The prime minister has spoken publicly following reports a Chinese spy ship recently spent three weeks off Australia’s east coast.
It’s understood the vessel – General Intelligence Ship Yuhengxing – entered Australia’s 200km exclusive economic zone near Darwin, transited through the Torres Strait and sailed as far down as Sydney in August and September.
Prime Minister Scott Morrison said the ship was in waters off the Australian coast and not in territorial waters, adding that it was legally allowed to be there under international maritime law just as Australia is allowed to sail through the South China Sea.
“They were keeping a close eye on us, and we were keeping a close eye on them,” he told reporters in South Australia on Friday.
Mr Morrison said the significant security issues in the region warranted strong Australian action and reaffirmed the government’s need to acquire nuclear-propelled submarines.
“Australia has to be able to stand up and that requires great strength,” he said.
“The presence of the Chinese navy highlights to Australians that there is a very serious situation in the Indo-Pacific.
“There is never a time for weakness … particularly at a time when you’re dealing with these very significant security issues and the economic challenges we have.
“No one can be complacent about the situation.”
Mr Morrison said the government had remained “laser-focused” on Australia’s national security interests throughout the pandemic.
No one can be complacent about the situation
Home Affairs Minister Karen Andrews told Sunrise that Australia had “closely monitored” the ship as part of routine border protection matters.
“Whilst this particular vessel was in our exclusive economic zone and we respect the sovereignty of that particular vessel, we will always respect that level of sovereignty, we do closely monitor any vessel as part of our routine border protection matters.”
“Of course we are very conscious of any vessels that are in or are approaching our waters.”
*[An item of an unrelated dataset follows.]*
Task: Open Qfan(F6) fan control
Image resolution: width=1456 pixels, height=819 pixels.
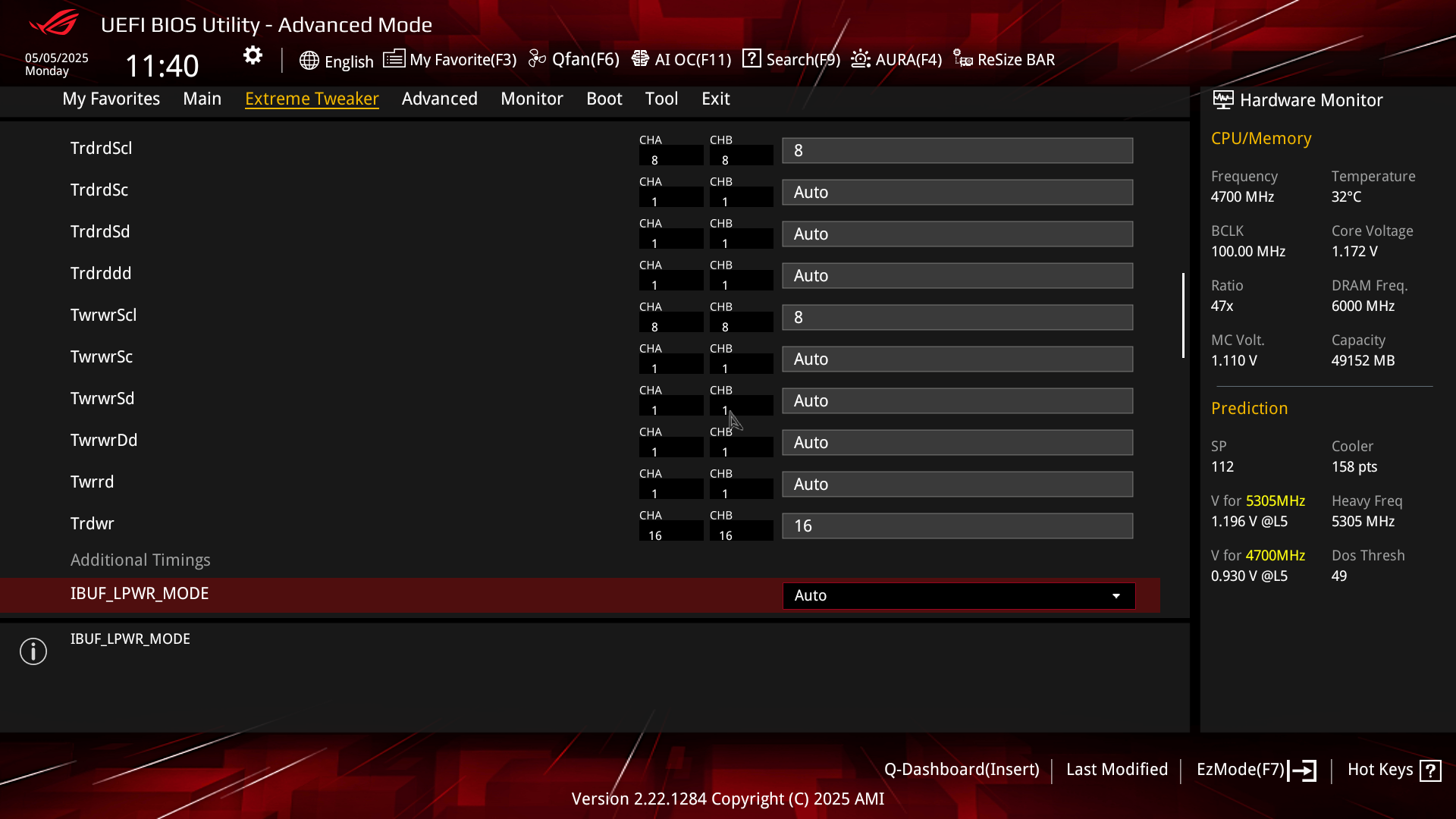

It’s understood the shop is capable of monitoring communications and radar signals and the electromagnetic spectrum as well as employing other surveillance methods such as optical sensors.
China has previously sent military ships to monitor defence training exercises, like Talisman Sabre off the east coast in July, and three warships sailed into Sydney Harbour in a planned but unannounced visit on the eve of the Tiananmen Square massacre anniversary in 2019.